Verilen görev: Aşağıdaki malzemede "under" dizesini içeren satırların hepsini seçin ve her birini değiştirmeden kopyalayın.

Öğe konumu kayıtları
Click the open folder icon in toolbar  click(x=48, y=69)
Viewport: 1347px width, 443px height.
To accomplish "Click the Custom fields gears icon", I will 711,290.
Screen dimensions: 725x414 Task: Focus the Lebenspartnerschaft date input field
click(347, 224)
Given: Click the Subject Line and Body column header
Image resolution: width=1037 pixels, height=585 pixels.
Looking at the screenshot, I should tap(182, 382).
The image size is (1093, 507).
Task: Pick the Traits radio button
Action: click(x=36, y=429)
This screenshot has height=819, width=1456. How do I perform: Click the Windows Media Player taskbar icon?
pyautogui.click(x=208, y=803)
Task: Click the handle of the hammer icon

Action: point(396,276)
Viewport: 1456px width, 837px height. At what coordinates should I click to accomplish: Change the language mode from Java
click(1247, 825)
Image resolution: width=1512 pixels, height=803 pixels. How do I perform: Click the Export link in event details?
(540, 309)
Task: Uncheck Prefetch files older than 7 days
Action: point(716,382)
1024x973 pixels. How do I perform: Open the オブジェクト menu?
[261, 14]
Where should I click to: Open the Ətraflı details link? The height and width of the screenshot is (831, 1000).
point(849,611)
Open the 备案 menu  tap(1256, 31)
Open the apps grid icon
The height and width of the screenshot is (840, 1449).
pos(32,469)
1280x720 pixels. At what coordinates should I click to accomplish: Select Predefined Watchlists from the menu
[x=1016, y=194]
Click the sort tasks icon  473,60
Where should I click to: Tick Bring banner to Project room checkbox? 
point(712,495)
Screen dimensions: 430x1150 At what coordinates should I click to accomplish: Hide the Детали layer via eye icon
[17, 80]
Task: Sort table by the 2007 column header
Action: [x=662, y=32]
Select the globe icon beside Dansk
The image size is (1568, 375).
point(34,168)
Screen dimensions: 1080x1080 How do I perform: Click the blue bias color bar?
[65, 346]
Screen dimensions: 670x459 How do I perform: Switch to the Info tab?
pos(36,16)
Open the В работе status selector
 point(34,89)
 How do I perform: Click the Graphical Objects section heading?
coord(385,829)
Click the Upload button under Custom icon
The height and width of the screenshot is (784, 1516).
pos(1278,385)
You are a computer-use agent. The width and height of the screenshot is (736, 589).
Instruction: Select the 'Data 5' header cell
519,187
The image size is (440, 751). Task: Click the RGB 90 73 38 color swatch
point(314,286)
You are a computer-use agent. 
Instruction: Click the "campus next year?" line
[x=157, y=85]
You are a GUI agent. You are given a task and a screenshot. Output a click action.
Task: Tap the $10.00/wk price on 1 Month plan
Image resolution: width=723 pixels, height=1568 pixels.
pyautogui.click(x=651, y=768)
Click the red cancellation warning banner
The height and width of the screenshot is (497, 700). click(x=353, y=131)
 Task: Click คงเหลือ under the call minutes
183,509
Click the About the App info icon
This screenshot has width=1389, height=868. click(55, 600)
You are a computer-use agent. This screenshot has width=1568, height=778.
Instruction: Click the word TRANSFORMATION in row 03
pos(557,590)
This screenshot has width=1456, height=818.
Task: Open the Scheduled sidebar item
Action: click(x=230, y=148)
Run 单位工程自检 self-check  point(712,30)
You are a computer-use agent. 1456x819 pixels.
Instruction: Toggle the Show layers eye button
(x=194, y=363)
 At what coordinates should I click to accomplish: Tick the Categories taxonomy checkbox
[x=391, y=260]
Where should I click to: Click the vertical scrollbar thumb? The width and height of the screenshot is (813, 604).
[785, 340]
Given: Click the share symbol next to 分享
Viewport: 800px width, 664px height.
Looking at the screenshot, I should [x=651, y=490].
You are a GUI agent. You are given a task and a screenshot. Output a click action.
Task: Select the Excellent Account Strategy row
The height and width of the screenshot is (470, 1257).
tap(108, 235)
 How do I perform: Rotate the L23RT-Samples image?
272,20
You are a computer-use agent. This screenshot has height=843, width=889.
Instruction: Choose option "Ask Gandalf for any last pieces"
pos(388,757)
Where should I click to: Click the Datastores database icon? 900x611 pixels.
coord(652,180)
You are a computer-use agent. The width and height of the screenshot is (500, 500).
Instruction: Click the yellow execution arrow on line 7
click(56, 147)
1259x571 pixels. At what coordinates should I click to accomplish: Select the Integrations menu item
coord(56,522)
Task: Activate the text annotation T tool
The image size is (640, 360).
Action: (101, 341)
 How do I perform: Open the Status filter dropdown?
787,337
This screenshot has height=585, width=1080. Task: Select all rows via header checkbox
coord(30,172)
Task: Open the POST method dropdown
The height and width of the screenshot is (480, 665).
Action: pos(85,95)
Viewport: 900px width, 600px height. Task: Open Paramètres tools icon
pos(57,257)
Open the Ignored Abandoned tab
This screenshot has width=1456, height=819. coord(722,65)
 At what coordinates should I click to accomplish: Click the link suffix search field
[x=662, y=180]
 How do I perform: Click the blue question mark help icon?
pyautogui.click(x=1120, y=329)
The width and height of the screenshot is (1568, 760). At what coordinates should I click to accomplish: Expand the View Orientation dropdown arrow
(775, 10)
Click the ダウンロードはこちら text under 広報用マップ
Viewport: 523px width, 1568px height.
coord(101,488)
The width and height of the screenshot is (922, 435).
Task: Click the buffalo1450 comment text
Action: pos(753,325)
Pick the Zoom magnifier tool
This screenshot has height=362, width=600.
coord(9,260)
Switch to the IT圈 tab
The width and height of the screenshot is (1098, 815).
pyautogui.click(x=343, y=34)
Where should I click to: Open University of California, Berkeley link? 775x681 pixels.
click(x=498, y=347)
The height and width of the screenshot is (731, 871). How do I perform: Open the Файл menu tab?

Tam yanıt:
Click the Upload button under Custom icon
 Task: Click คงเหลือ under the call minutes
Click the ダウンロードはこちら text under 広報用マップ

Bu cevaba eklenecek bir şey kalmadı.